Assigned task:
Copy nothing but the text: repeat each entry exactly and drop the images.

Top of Given entries

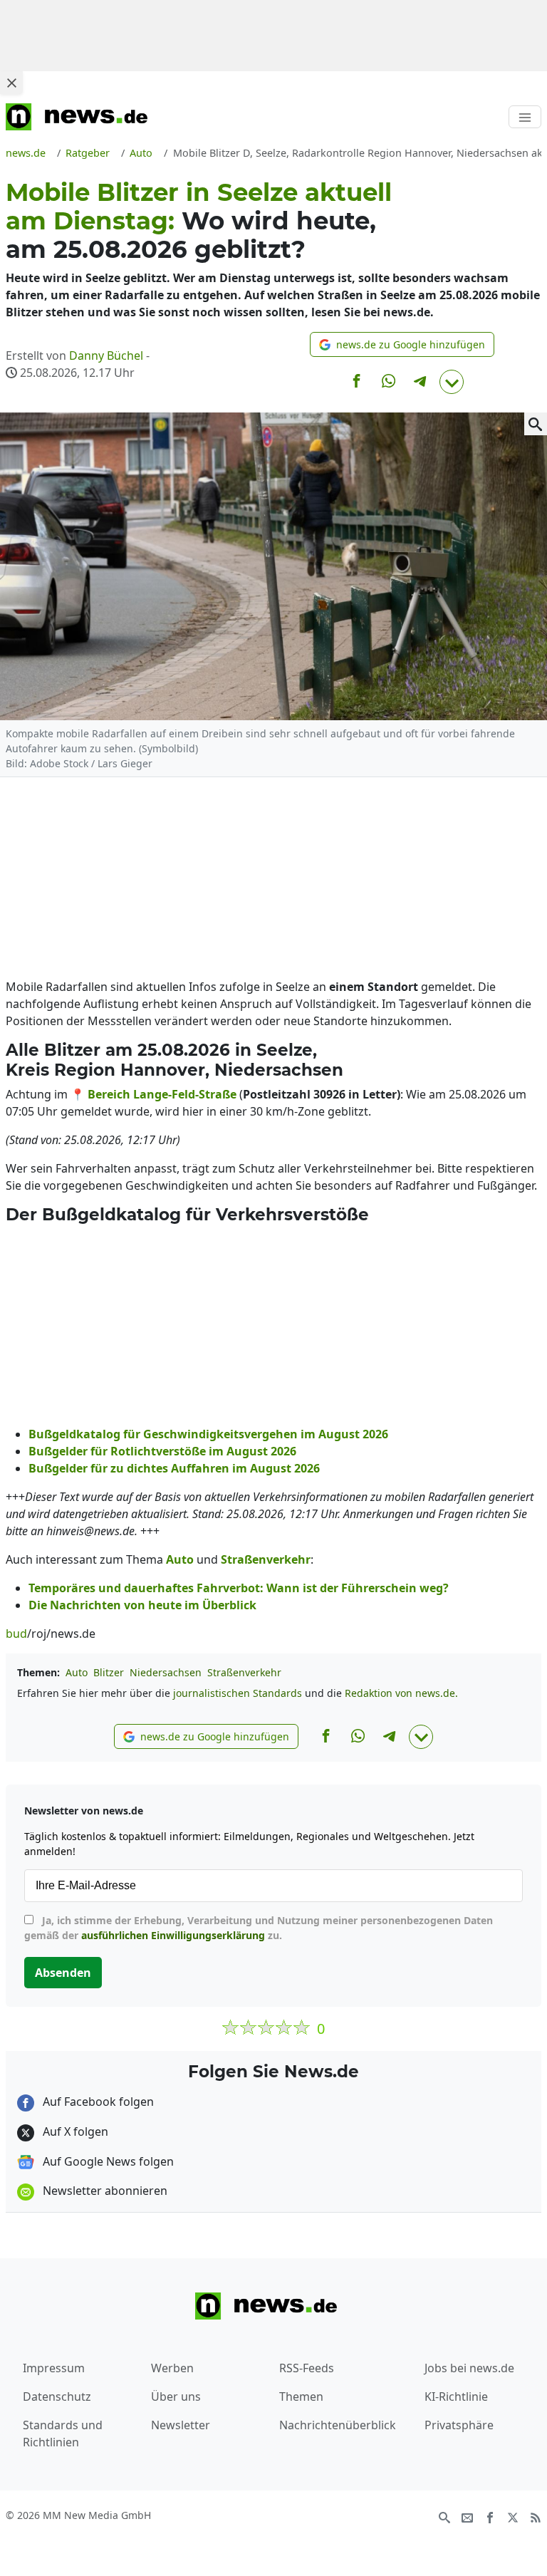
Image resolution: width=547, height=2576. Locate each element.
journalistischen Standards (237, 1693)
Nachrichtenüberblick (337, 2425)
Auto (77, 1672)
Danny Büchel (106, 355)
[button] (402, 344)
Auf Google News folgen (107, 2161)
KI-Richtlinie (456, 2396)
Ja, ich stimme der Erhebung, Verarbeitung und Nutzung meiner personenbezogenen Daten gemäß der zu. (258, 1927)
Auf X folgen (74, 2131)
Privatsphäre (459, 2425)
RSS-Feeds (306, 2368)
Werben (172, 2368)
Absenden (63, 1972)
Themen (301, 2396)
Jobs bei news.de (469, 2368)
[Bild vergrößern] (535, 423)
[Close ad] (11, 82)
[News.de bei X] (513, 2516)
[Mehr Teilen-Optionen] (451, 382)
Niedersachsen (166, 1672)
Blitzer (108, 1672)
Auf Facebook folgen (97, 2101)
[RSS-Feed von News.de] (535, 2516)
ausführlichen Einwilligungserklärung (173, 1935)
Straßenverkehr (244, 1672)
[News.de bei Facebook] (490, 2516)
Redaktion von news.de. (401, 1693)
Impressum (54, 2368)
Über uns (176, 2396)
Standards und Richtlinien (63, 2433)
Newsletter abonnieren (103, 2190)
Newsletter (180, 2425)
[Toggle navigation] (525, 116)
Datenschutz (57, 2396)
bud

Bottom of Given entries

Written answer:
Image resolution: width=547, height=2576. Locate each element.
journalistischen Standards (237, 1693)
Nachrichtenüberblick (337, 2425)
Auto (77, 1672)
Danny Büchel (106, 355)
[button] (402, 344)
Auf Google News folgen (107, 2161)
KI-Richtlinie (456, 2396)
Ja, ich stimme der Erhebung, Verarbeitung und Nutzung meiner personenbezogenen Daten gemäß der zu. (258, 1927)
Auf X folgen (74, 2131)
Privatsphäre (459, 2425)
RSS-Feeds (306, 2368)
Werben (172, 2368)
Absenden (63, 1972)
Themen (301, 2396)
Jobs bei news.de (469, 2368)
[Bild vergrößern] (535, 423)
[Close ad] (11, 82)
[News.de bei X] (513, 2516)
[Mehr Teilen-Optionen] (451, 382)
Niedersachsen (166, 1672)
Blitzer (108, 1672)
Auf Facebook folgen (97, 2101)
[RSS-Feed von News.de] (535, 2516)
ausführlichen Einwilligungserklärung (173, 1935)
Straßenverkehr (244, 1672)
[News.de bei Facebook] (490, 2516)
Redaktion von news.de. (401, 1693)
Impressum (54, 2368)
Über uns (176, 2396)
Standards und Richtlinien (63, 2433)
Newsletter abonnieren (103, 2190)
Newsletter (180, 2425)
[Toggle navigation] (525, 116)
Datenschutz (57, 2396)
bud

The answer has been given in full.